Records contained in a dataset:
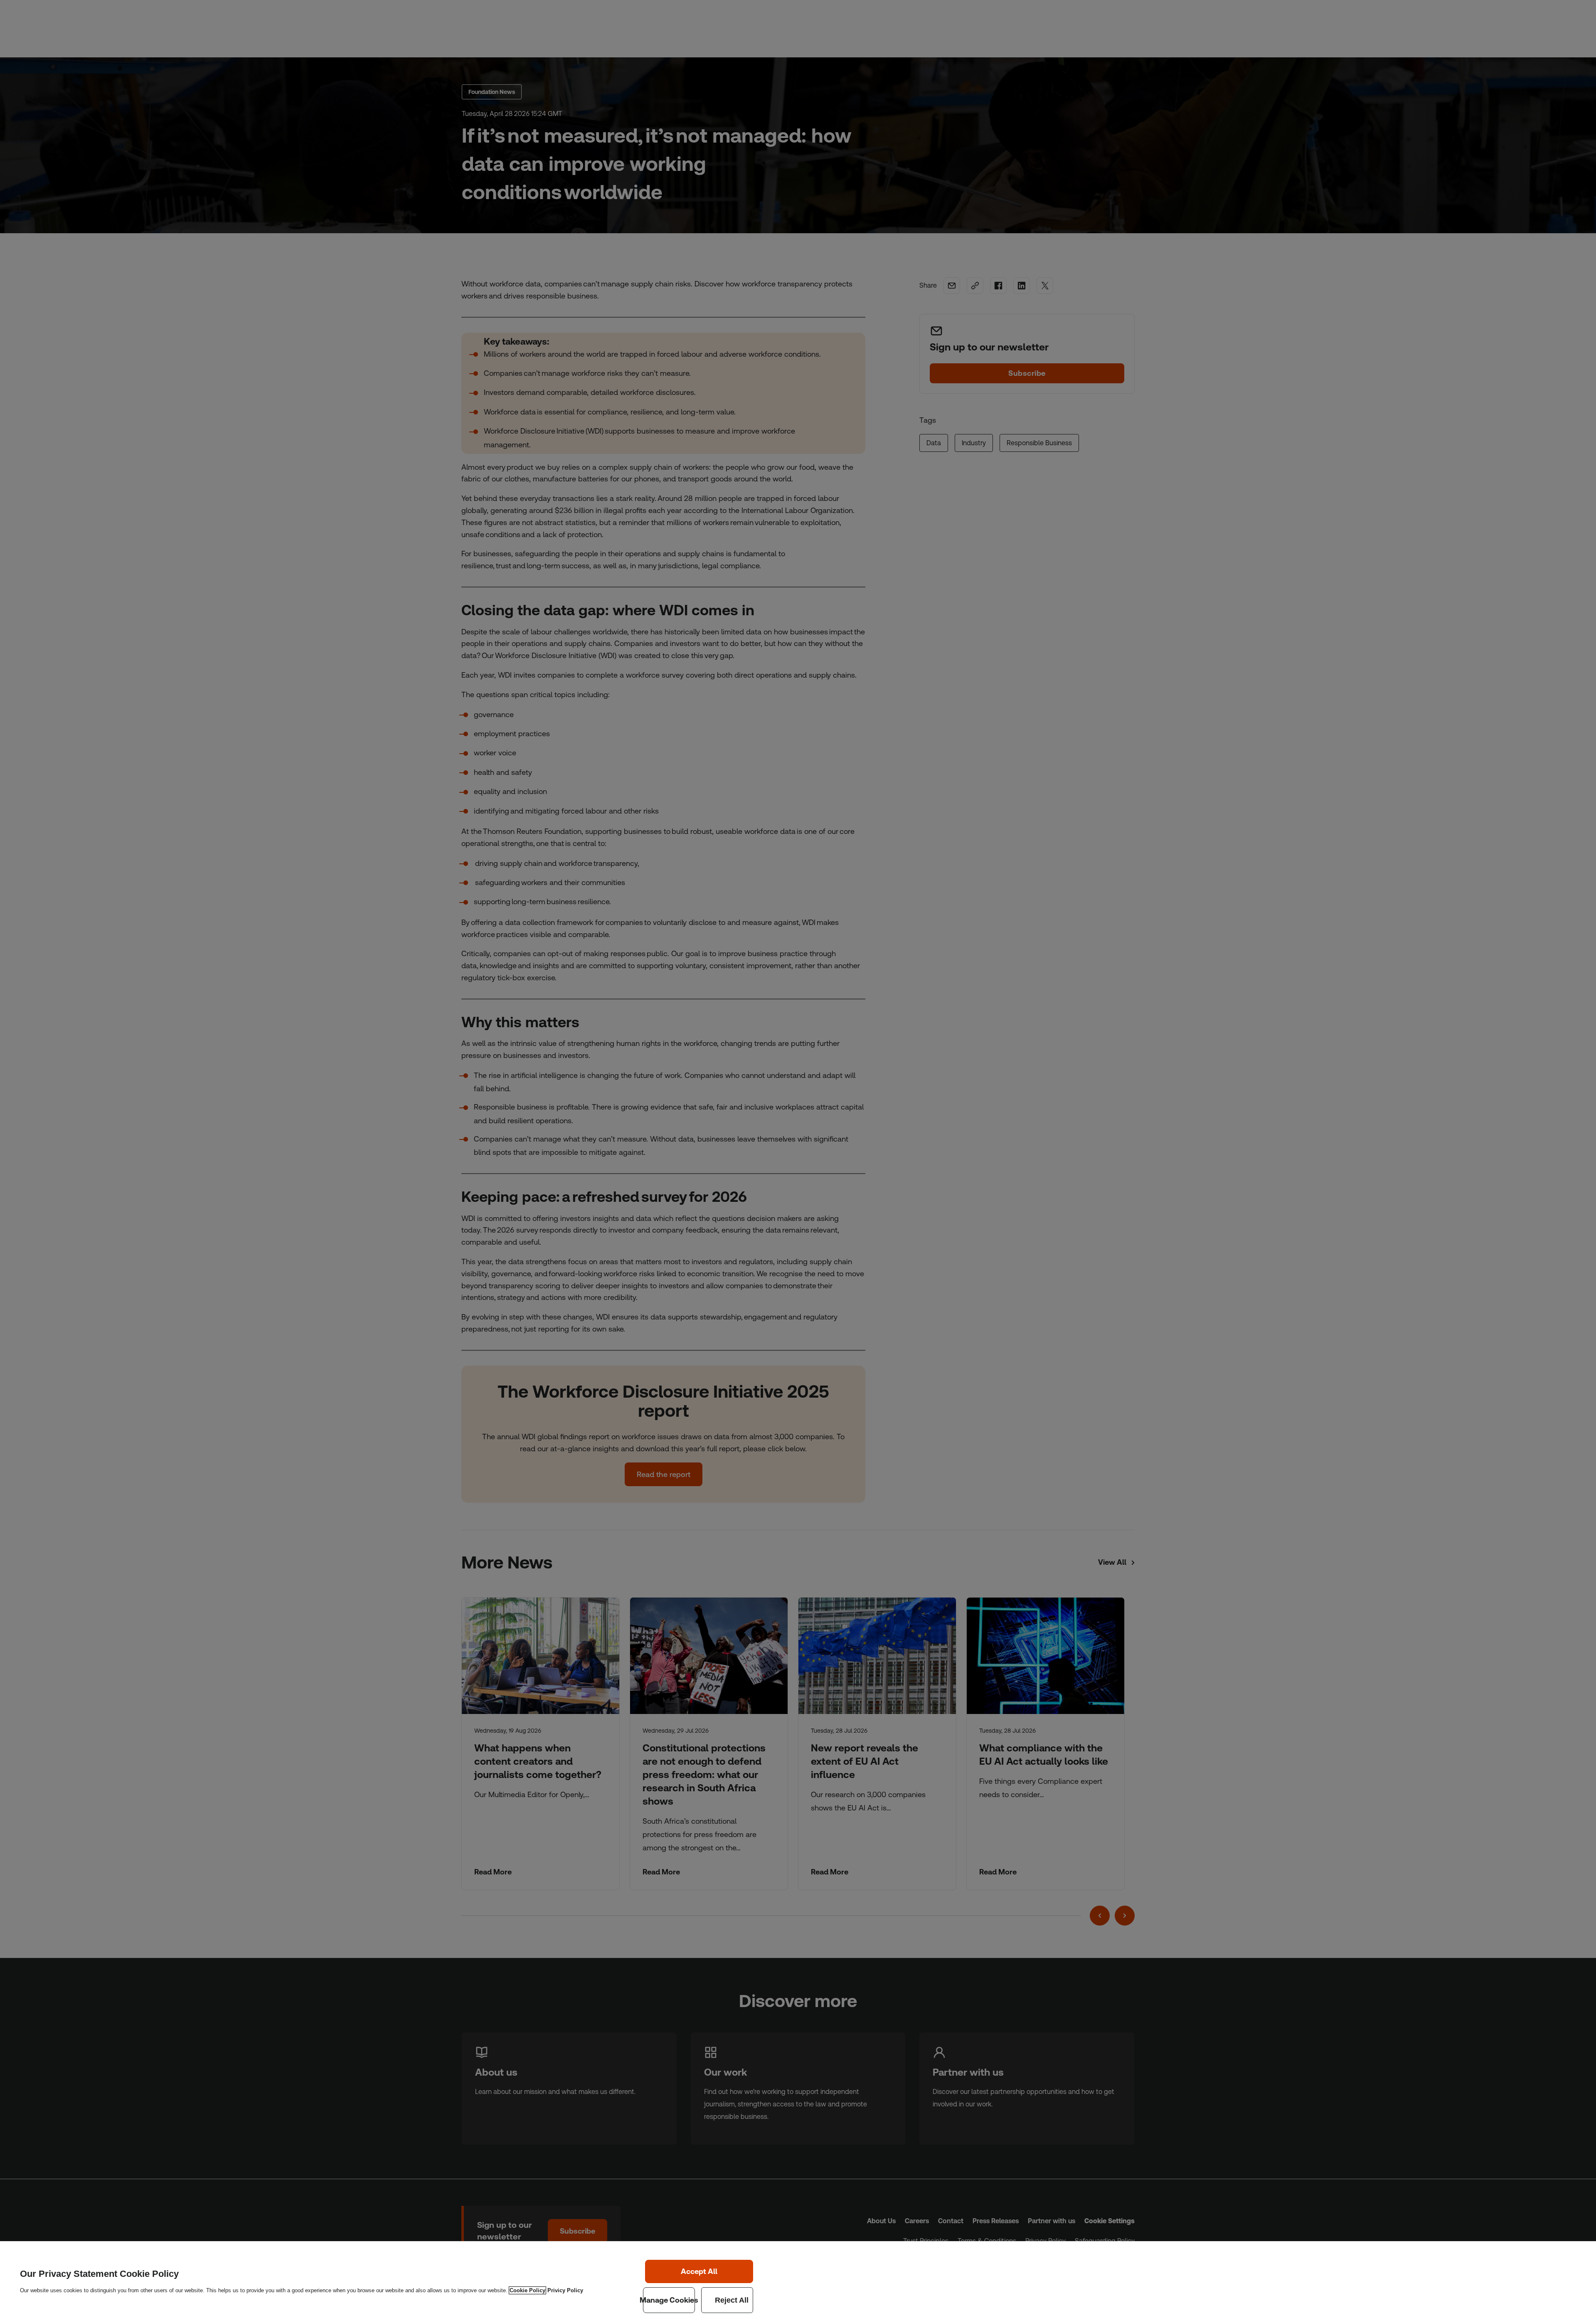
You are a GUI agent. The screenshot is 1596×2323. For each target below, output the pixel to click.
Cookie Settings (669, 2300)
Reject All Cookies (727, 2300)
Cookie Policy (527, 2290)
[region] (798, 2282)
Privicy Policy (565, 2290)
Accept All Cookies (699, 2271)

Problem:
Starting at the line in the records above that contains "Reject All Cookies (727, 2300)", output every line up to and including the last one, with nothing added.

Completed exercise:
Reject All Cookies (727, 2300)
Cookie Policy (527, 2290)
[region] (798, 2282)
Privicy Policy (565, 2290)
Accept All Cookies (699, 2271)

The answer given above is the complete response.